Trump World Grab-Bag--A Collection

Tuesday, August 15, 2017

The Usual Warning Signs

This profile of James Fields, the 20-year old Nazi-fanboy who allegedly murdered Heather Heyer and injured at least 19 others, is chilling in that there were obvious warning signs that this young man was headed for violence--because he was already performing violence:

In a report sourced to police records, the newspaper said that wheelchair-bound Bloom called police in Florence, Kentucky, at least nine times starting in 2010 seeking help with her sometimes violent son.

Soon after graduating high school in 2015, Fields joined the U.S. Army but left by December after failing to meet training standards, the Army said in a statement.
What kind of person physically assaults his disabled mom? What kind of person seeks out a profession that involves firearms and violence but displays no aptitude for the actual working parts of the job description? A person with a fuse easily lit in a tiki-torch atmosphere.

I've covered this before--Elliot RogersIsmaayil Brinsley. James Hodgkinson.  (There are others, but these posts stand out in my mind.) Sometimes you know someone is liable to hurt masses of people because they already hurt people, often women, they already associate with.

This violence ideation was apparent with Dylan Klebold, who dwelt upon Nazis, and Eric Harris, who dwelt upon all kinds of things, but also a dehumanized image of female sexuality.

They all failed to see people as just...people. So they resorted to violence against people. There was no understanding what the humanity of their victims even was.

There are warning signs. They just look an awful lot like our culture. We separate people by race, creed, gender, religion. We objectify people based on what they can do or can't do for us. And we depersonalize them by creating narratives about them based on our ignorance, not based on our curiosity about the Other and how those who are not ourselves even live. And I include myself in that "we". Trying to break out of that othering, dehumanizing, and situational dealing with other people is a struggle everyone deals with. But we don't talk about it intelligently, if we talk about it at all. And those who don't sort it out within themselves, do violent shit, because they never learned that people were people. And none of us are fucking special. We just live, bleed, try to get by, and hopefully find other people who will love us for our difficult and unspecial selves.

But we don't need to be special to have earned the right to live. We are all here. It's all we have. It is all we need to have. I don't understand how it eludes anyone that human beings not yourself have their hereness to justify their existence, and that life is not cheap, but a daily struggle for air and water and calories, and room to move and think and be, but it is the basic principle on which I think any kind of reality needs to be based--the other is not unlike you in uniqueness and rights. They like you are physically capable of suffering and can be injured, get sick, fear death, deserve love.

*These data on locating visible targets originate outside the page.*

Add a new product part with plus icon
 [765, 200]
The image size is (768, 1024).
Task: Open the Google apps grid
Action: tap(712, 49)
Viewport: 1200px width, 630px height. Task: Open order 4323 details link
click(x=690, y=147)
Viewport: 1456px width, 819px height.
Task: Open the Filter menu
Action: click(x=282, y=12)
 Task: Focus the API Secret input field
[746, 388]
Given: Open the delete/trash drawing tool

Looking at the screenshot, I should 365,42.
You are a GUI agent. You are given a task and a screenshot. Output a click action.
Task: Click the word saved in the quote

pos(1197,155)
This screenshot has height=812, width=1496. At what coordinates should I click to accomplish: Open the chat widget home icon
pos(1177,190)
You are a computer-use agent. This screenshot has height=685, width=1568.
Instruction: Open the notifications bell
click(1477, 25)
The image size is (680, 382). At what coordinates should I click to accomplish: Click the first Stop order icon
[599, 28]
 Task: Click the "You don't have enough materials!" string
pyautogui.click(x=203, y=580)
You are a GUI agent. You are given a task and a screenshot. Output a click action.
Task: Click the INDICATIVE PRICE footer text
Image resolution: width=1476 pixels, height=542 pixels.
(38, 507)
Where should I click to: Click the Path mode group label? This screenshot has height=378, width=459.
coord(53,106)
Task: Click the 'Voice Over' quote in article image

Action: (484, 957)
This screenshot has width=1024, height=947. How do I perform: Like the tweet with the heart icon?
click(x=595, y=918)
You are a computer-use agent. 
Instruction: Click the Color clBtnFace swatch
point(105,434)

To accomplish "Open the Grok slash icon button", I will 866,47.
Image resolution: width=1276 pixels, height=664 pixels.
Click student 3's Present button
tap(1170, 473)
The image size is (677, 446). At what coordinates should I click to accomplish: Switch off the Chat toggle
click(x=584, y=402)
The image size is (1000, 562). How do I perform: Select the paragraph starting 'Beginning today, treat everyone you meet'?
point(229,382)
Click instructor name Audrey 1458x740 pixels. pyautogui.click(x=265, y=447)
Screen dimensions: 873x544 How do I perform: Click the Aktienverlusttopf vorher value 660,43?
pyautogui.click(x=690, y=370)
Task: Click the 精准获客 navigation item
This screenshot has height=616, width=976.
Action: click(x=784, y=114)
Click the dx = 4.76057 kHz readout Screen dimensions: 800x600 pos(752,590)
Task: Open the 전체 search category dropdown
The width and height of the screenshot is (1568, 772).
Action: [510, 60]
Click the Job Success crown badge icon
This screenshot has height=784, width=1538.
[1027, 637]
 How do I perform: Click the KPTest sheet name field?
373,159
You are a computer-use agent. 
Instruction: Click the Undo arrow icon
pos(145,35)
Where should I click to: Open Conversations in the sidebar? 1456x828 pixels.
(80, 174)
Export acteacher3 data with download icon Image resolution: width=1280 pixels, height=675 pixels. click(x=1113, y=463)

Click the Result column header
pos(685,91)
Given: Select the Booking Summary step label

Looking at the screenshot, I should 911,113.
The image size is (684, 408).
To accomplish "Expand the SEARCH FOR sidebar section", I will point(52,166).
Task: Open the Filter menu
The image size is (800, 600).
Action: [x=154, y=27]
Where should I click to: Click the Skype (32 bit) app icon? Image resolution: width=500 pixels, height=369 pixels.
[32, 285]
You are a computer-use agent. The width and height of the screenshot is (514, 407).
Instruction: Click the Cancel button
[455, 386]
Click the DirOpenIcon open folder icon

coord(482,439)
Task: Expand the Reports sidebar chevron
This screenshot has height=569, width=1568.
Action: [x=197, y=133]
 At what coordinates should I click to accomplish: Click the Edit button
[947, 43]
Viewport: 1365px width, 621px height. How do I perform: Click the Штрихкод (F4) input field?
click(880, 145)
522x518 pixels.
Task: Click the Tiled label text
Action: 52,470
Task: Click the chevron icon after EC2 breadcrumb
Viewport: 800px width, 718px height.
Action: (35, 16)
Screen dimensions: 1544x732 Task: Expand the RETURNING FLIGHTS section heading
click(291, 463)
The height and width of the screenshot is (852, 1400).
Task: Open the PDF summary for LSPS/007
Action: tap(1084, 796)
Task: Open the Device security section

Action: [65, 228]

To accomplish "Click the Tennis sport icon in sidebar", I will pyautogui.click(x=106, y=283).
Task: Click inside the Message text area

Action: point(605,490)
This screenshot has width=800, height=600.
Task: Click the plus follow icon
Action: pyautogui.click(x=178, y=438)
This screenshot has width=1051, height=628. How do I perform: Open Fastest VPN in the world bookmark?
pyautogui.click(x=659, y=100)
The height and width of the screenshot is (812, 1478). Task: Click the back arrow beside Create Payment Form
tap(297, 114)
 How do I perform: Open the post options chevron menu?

And this is the best part of them, and you. Because it makes it incumbent upon us all to see one another for what we are.

Be fearless enough to love and be loved, be ready to hold back your worst until you've seen your fellow human for their best. And if their best is Nazi shit, well, I guess, bust them up until their asses get fixed. Because that way is a sunken place and nothing any good can come out of.

3 comments:

mikey said...

It is important to understand the difference between killers and murderers. People like Audie Murphy, Randy Shughart and Gary Gordon have something inside them that made them lethal. But they also had the same kind of moral compass that we expect humans to have. People who use violence against unarmed humans are the other side of that coin - the lethality without the courage or humanity.

There is a long history of humans killing humans, going back millennia. But there are two categories of killers - those who kill in service to their fellows, and those who merely choose to kill their fellows...

Thomas Ten Bears said...

To kill in service is to choose to kill.

Vixen Strangely said...

I think there is a distinction there--I'm by no means a pacifist. I don't think in terms of an absolute, but in the sense of multiple iterations of "would you rather..?" and consider that that in self-defense, in the defense of the victimized, in defense of the nation--to protect others from harm, there would be instances in which violence has been necessary. There's arguments, I guess, about the tolerances society can bear with respects to actual killing--is it possible that a person can be capable of actions so inimical to society that they have to be struck off the rolls of the breathing, or is merely removing them from society enough? for example, but I am not really at issue with the type of person for whom efficient killing is possible. It's the person for whom is probable, even maybe unavoidable. And I can't even say I know for sure if they are born that way, or if some accident of nurture turns them into disaffected, highly rage-prone and dangerous individuals. But I see a definite pattern with them that strongly suggests that violence is learned.